Nel tentativo di risolverlo, e cioè per consentire ad un numero maggiore di candidati di superare le prove scritte, un decreto di molti anni fa, il DPR n. 617/1963, ha stabilito che le commissioni di concorso non debbono più bocciare i candidati per l’insufficienza in una delle tre prove scritte, ma effettuare una valutazione complessiva delle tre prove. Come conseguenza il numero di coloro che dopo di allora ottennero la votazione minima di 36 su 60 aumentò subitaneamente, e cioè dall’1,7% dei 1737 magistrati reclutati nel periodo 1955-1963 al 31,4% dei 2670 reclutati nel periodo 1967-1982. Consistente quindi il numero di magistrati che da allora sono stati ammessi agli orali pur non avendo ottenuto la sufficienza in tutte e tre le prove scritte. Nonostante questo, i concorsi continuarono spesso a non fornire un numero di magistrati pari al numero dei posti messi a bando. Col passare degli anni il numero degli ammessi all’orale col minimo dei voti è aumentato arrivando a superare, e non di poco, il 40% (cioè circa la metà dei nuovi magistrati), come avvenuto per i 680 magistrati assunti nel 2018 e 2019 (D.M. 2 febbraio 2018 e D.M. 8 febbraio 2019).
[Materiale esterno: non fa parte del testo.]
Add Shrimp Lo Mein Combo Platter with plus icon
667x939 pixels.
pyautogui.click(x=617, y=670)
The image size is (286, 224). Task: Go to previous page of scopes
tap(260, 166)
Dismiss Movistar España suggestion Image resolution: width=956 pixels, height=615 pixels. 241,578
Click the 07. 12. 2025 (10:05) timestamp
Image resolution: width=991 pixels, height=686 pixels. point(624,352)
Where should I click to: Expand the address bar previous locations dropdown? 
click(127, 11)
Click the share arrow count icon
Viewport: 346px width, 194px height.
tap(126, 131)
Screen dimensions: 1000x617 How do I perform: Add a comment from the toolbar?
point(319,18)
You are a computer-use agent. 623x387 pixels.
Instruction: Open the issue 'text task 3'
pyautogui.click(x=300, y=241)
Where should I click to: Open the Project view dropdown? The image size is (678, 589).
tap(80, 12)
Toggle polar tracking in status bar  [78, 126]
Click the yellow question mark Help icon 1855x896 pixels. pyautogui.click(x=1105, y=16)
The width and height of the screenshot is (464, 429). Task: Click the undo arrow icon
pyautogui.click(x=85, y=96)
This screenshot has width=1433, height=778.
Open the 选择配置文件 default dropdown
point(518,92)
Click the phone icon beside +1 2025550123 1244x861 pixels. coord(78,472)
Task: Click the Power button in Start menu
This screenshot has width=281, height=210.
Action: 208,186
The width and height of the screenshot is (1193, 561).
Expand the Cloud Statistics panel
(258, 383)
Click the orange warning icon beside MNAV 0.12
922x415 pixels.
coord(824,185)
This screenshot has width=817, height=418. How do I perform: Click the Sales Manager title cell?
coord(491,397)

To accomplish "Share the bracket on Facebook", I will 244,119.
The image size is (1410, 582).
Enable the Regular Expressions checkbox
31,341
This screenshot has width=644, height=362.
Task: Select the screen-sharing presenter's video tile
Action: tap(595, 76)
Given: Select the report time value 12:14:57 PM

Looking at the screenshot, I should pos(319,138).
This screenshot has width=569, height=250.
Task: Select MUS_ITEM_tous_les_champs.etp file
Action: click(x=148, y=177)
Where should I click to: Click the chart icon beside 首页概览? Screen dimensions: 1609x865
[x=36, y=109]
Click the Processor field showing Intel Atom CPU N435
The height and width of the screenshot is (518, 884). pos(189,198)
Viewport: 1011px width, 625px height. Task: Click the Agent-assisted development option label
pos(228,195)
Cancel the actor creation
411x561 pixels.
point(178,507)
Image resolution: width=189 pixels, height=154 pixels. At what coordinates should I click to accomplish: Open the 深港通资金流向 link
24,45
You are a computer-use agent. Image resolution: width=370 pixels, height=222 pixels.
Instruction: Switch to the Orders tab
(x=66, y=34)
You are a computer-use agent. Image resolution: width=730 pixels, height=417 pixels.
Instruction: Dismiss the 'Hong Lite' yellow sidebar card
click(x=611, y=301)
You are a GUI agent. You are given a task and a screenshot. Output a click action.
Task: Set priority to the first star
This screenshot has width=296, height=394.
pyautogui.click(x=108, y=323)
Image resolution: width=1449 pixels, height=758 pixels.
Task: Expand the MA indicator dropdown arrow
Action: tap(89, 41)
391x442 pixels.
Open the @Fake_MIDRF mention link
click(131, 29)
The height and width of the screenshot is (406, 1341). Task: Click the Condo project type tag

Aggiungo che due magistrati che sono stati presidenti delle commissioni di concorso, Corrado Carnevale e Nicola Lipari, hanno indicato che vi sono numerosi casi in cui le prove scritte vengono superate con la piena idoneità in una sola delle tre prove scritte, e nelle relazioni ufficiali dei concorsi da loro presieduti, hanno usato il termine “stampellati” per indicare coloro che erano entrati in magistratura con due stampelle. Le proposte di riforma del Prof. Gatta certamente indicano un problema reale, cioè quello di evitare che il numero dei vincitori sia inferiore, o troppo inferiore, al numero dei posti banditi. È una preoccupazione che permea di sé i lavori di molte delle commissioni di concorso anche negli esami orali, ma mi fermo qui perché mi sembra chiaro che il suggerimento del prof. Gatta di rendere meno rigorose le prove scritte sia già stato tentato molti anni fa: ha certamente ridotto il rigore delle valutazioni senza raggiungere gli obiettivi voluti.
Due postille. La prima: la riforma del reclutamento è un problema complesso che deve affrontare in primo luogo la scarsa attendibilità delle prove di concorso nel misurare le conoscenze dei candidati, come le nostre ricerche hanno mostrato sin dagli anni 1980 (Archivio Penale 2020, n.1). Un problema che può essere affrontato solo modificando la struttura delle prove di esame, un fenomeno che non è certo possibile trattare in questa sede.
La seconda postilla: non mi sarei dato la briga di scrivere questo articolo se il prof. Gatta non avesse voluto informarci di essere il consulente della Ministra Cartabia. Anche se non richiesto, ritengo sia sempre opportuno dare una mano per tentare di evitare il peggio nella gestione del nostro già disastrato ordinamento giudiziario.